The data NPR and the energy experts are talking about came from the Energy Information Administration, the federal agency that keeps track of U.S. energy production and consumption.
The agency report released in October said, in part:
We expect 22 percent more U.S. coal-fired generation in 2021 than in 2020, according to our latest Short-Term Energy Outlook (STEO). The U.S. electric power sector has been generating more electricity from coal-fired power plants this year as a result of significantly higher natural gas prices and relatively stable coal prices. This year, 2021, will yield the first year-over-year increase in coal generation in the United States since 2014.
Coal and natural gas have been the two largest sources of electricity generation in the United States. In many areas of the country, these two fuels compete to supply electricity based on their relative costs. U.S. natural gas prices have been more volatile than coal prices, so the cost of natural gas often determines the relative share of generation provided by natural gas and coal.

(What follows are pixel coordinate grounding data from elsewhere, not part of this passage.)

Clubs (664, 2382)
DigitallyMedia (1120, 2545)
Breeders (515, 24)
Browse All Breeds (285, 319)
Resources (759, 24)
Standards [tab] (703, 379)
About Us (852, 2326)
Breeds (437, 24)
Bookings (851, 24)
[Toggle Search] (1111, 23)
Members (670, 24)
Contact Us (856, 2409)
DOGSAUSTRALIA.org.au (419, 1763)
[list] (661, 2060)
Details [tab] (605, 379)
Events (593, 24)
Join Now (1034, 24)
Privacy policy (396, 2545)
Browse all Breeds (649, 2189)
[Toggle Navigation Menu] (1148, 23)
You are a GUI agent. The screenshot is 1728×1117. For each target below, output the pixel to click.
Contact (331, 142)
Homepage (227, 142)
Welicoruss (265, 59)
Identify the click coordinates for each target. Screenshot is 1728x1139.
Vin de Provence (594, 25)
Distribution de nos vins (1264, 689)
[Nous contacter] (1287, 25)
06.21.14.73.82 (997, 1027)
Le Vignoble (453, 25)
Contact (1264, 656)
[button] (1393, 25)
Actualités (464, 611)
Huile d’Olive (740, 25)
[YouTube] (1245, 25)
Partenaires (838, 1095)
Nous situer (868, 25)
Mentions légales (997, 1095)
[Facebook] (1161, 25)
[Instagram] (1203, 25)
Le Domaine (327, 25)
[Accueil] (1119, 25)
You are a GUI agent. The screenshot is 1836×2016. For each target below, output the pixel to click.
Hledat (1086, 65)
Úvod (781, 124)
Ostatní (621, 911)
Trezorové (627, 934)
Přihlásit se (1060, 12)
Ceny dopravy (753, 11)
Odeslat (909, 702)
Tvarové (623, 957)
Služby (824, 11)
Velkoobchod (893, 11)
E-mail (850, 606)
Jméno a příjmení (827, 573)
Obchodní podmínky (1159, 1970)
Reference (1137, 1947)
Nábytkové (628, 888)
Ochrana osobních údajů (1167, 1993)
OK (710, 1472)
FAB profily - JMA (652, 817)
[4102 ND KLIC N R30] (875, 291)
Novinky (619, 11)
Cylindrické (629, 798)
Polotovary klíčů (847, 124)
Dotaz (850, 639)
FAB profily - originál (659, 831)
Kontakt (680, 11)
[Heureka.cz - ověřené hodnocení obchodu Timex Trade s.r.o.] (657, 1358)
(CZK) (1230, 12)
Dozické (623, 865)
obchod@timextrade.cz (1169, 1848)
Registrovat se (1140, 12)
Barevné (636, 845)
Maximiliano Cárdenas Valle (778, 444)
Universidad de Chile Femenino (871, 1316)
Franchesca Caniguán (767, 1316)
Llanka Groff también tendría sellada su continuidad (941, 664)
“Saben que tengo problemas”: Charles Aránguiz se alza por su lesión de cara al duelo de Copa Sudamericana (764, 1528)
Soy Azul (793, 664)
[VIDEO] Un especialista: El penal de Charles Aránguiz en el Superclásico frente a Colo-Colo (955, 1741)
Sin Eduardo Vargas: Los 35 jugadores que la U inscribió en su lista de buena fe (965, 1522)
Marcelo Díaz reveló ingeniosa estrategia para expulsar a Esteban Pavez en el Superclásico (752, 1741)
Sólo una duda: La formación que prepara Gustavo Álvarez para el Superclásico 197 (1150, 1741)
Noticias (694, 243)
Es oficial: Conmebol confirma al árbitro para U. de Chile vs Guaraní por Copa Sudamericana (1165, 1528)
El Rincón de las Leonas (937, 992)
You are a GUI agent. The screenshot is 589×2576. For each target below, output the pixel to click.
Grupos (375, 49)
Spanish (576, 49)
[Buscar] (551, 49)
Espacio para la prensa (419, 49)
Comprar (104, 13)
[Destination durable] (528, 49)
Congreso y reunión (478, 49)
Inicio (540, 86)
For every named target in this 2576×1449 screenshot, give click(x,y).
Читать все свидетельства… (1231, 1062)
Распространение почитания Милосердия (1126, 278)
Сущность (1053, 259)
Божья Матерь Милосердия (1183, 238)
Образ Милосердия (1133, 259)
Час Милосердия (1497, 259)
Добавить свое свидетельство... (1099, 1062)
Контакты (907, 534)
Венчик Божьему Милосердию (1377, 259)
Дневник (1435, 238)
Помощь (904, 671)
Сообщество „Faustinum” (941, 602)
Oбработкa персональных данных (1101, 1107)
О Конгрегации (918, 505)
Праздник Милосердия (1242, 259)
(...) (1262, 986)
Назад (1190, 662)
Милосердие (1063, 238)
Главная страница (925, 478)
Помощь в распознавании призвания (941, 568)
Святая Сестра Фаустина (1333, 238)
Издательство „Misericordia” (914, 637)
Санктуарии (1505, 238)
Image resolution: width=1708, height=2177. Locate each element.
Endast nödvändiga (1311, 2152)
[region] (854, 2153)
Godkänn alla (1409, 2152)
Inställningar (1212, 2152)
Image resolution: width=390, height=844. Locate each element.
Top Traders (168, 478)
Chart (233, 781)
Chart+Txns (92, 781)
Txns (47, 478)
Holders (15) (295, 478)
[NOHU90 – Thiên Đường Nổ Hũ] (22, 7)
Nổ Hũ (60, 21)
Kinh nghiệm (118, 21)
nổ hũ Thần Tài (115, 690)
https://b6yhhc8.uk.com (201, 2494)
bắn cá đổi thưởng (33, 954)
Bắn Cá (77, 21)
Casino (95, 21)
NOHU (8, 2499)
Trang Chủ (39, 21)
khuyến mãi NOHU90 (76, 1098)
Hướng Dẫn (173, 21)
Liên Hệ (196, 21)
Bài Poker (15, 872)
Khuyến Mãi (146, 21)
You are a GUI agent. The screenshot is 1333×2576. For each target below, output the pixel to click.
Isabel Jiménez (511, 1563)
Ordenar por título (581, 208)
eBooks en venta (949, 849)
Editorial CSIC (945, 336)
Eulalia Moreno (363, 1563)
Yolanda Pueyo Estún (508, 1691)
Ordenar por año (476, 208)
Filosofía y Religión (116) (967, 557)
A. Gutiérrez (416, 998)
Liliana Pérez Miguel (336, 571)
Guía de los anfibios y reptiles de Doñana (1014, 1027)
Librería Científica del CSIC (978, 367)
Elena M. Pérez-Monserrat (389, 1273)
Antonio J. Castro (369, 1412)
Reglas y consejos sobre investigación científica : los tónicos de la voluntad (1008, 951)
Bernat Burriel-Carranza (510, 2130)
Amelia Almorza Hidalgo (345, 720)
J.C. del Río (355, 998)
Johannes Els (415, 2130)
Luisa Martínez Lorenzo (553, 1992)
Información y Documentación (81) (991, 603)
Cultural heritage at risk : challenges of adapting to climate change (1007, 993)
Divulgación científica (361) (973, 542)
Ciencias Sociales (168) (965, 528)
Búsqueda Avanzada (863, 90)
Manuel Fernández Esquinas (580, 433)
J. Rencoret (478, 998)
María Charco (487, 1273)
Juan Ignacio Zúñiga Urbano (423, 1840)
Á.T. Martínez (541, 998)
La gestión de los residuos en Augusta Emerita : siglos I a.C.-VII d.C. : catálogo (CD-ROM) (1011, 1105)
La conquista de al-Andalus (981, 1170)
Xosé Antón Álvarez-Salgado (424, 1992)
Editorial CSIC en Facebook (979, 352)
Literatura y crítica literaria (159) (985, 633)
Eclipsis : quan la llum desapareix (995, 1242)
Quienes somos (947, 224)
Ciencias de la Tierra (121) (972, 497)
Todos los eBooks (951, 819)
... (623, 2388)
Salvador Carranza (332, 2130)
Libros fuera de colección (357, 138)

Because natural gas-fired power plants convert fuel to electricity more efficiently that coal-fired plants, natural gas-fired generation can have an economic advantage even if natural gas prices are slightly higher than coal prices. Between 2015 and 2020, the cost of natural gas delivered to electric generators remained relatively low and stable. This year, however, natural gas prices have been much higher than in recent years. The year-to-date delivered cost of natural gas to U.S. power plants has averaged $4.93 per million British thermal units (Btu), more than double last year’s price.
The agency does not paint a rosy picture for coal’s future in the U.S., noting that “the electric power sector has retired about 30% of its generating capacity at coal plants since 2010, and no new coal-fired capacity has come online in the United States since 2013.”
“For 2022, we forecast that U.S. coal-fired generation will decline about 5% in response to continuing retirements of generating capacity at coal power plants and slightly lower natural gas prices,” the agency concluded.
And even if the Biden wants to put coal out of business in the U.S., it will continue to be used elsewhere around the world as a means of lifting people out of poverty and improving the standard of living, including in India and China, two of the world’s largest polluters.
The Foreign Policy website reported on India:
To lift millions of people out of poverty, India needs energy—and lots of it. The International Energy Agency predicts that between now and 2040, the country will have the largest growth in energy demand of any country in the world. To meet this demand, India will need to rely on a variety of energy sources—both conventional and renewable. While India has made remarkable strides in developing wind and solar power, coal remains the bedrock of its energy supply, powering 75 percent of electricity generation.
Time magazine reported on coal operations in China:
China is planning to build 43 new coal-fired power plants and 18 new blast furnaces — equivalent to adding about 1.5% to its current annual emissions — according to a new report. The new projects were announced in the first half of this year despite the world’s largest polluter pledging to bring its emissions to a peak before 2030, and to make the country carbon neutral by 2060.
The news shows that at least some in China are prioritizing economic growth over emissions reductions.